→ **EXERCISE MATERIAL**
Segment Open

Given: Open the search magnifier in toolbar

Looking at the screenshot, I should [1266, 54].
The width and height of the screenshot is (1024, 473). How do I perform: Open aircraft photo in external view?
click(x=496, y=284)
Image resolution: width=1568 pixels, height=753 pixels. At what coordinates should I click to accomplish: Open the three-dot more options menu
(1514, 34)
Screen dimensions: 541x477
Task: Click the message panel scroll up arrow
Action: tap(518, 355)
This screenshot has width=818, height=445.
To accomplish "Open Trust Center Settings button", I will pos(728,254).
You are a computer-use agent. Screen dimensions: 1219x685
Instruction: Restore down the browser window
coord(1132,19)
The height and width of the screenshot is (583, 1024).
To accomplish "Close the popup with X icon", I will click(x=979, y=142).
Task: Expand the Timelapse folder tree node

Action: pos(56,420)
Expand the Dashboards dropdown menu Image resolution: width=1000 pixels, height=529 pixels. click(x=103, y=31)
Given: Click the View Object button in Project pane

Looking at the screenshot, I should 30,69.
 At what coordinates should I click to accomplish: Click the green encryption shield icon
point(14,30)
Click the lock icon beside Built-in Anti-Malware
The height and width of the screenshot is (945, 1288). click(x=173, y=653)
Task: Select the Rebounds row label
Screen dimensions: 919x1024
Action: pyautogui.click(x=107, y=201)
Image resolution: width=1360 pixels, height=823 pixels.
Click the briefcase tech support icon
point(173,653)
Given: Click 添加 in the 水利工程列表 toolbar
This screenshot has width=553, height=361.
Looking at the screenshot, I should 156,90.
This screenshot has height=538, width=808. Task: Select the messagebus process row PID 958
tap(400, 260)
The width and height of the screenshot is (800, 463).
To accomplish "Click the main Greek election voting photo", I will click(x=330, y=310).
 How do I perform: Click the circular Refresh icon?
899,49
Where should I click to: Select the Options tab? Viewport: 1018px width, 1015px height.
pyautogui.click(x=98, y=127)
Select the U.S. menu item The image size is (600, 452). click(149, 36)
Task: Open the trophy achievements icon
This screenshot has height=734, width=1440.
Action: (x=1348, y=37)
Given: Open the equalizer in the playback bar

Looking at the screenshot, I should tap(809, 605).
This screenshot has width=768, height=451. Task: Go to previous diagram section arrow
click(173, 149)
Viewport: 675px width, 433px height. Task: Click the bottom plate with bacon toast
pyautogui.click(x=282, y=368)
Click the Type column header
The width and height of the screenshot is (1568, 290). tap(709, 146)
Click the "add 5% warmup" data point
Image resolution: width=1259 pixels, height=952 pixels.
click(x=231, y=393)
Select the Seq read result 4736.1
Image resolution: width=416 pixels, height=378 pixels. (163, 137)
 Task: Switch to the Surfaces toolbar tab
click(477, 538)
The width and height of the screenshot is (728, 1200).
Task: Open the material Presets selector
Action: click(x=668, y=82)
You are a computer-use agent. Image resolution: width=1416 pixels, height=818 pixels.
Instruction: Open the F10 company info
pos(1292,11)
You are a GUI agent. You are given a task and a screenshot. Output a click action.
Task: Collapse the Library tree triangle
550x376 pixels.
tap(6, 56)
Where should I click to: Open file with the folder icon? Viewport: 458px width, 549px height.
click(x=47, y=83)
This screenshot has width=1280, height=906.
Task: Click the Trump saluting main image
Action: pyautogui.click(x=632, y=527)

Segment Closed

→ **EXERCISE BRIEF**
The lines that contain the word "computer" are wanted; copy each of them from the records.

→ **SOLUTION TO THIS TASK**
You are a computer-use agent. Screen dimensions: 1219x685
You are a computer-use agent. Image resolution: width=1416 pixels, height=818 pixels.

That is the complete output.